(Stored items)
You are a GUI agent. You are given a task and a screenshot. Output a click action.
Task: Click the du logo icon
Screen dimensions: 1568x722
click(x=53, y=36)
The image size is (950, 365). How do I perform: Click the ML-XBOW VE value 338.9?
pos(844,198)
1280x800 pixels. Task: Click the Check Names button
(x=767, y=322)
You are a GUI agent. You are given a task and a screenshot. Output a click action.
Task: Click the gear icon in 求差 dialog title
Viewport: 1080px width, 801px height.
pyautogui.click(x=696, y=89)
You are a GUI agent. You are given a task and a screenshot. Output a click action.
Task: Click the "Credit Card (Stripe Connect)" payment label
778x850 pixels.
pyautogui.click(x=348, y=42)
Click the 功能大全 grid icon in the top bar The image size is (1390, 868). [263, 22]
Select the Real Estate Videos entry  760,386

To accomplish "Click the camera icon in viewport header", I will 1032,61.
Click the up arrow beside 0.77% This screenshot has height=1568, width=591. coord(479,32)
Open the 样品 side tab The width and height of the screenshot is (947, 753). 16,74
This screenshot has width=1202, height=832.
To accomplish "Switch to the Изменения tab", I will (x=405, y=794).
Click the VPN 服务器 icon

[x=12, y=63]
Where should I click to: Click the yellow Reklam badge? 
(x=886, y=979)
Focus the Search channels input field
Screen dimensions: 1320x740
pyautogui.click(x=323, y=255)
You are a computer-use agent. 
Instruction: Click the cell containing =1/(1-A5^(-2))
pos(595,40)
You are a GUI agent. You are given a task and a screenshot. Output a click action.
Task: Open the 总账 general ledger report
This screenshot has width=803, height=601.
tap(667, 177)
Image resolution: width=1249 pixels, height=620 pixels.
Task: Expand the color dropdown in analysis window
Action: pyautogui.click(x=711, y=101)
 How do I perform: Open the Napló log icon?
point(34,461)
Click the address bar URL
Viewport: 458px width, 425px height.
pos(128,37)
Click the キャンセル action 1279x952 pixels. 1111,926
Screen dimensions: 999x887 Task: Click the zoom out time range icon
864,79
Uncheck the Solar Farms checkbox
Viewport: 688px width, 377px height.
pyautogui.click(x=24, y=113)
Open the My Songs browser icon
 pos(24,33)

### [Exercise objective]
For this exercise, write all the records out again exactly.

### [Written solution]
You are a GUI agent. You are given a task and a screenshot. Output a click action.
Task: Click the du logo icon
Screen dimensions: 1568x722
click(x=53, y=36)
The image size is (950, 365). How do I perform: Click the ML-XBOW VE value 338.9?
pos(844,198)
1280x800 pixels. Task: Click the Check Names button
(x=767, y=322)
You are a GUI agent. You are given a task and a screenshot. Output a click action.
Task: Click the gear icon in 求差 dialog title
Viewport: 1080px width, 801px height.
pyautogui.click(x=696, y=89)
You are a GUI agent. You are given a task and a screenshot. Output a click action.
Task: Click the "Credit Card (Stripe Connect)" payment label
778x850 pixels.
pyautogui.click(x=348, y=42)
Click the 功能大全 grid icon in the top bar The image size is (1390, 868). [263, 22]
Select the Real Estate Videos entry  760,386

To accomplish "Click the camera icon in viewport header", I will 1032,61.
Click the up arrow beside 0.77% This screenshot has height=1568, width=591. coord(479,32)
Open the 样品 side tab The width and height of the screenshot is (947, 753). 16,74
This screenshot has width=1202, height=832.
To accomplish "Switch to the Изменения tab", I will (x=405, y=794).
Click the VPN 服务器 icon

[x=12, y=63]
Where should I click to: Click the yellow Reklam badge? 
(x=886, y=979)
Focus the Search channels input field
Screen dimensions: 1320x740
pyautogui.click(x=323, y=255)
You are a computer-use agent. 
Instruction: Click the cell containing =1/(1-A5^(-2))
pos(595,40)
You are a GUI agent. You are given a task and a screenshot. Output a click action.
Task: Open the 总账 general ledger report
This screenshot has width=803, height=601.
tap(667, 177)
Image resolution: width=1249 pixels, height=620 pixels.
Task: Expand the color dropdown in analysis window
Action: pyautogui.click(x=711, y=101)
 How do I perform: Open the Napló log icon?
point(34,461)
Click the address bar URL
Viewport: 458px width, 425px height.
pos(128,37)
Click the キャンセル action 1279x952 pixels. 1111,926
Screen dimensions: 999x887 Task: Click the zoom out time range icon
864,79
Uncheck the Solar Farms checkbox
Viewport: 688px width, 377px height.
pyautogui.click(x=24, y=113)
Open the My Songs browser icon
 pos(24,33)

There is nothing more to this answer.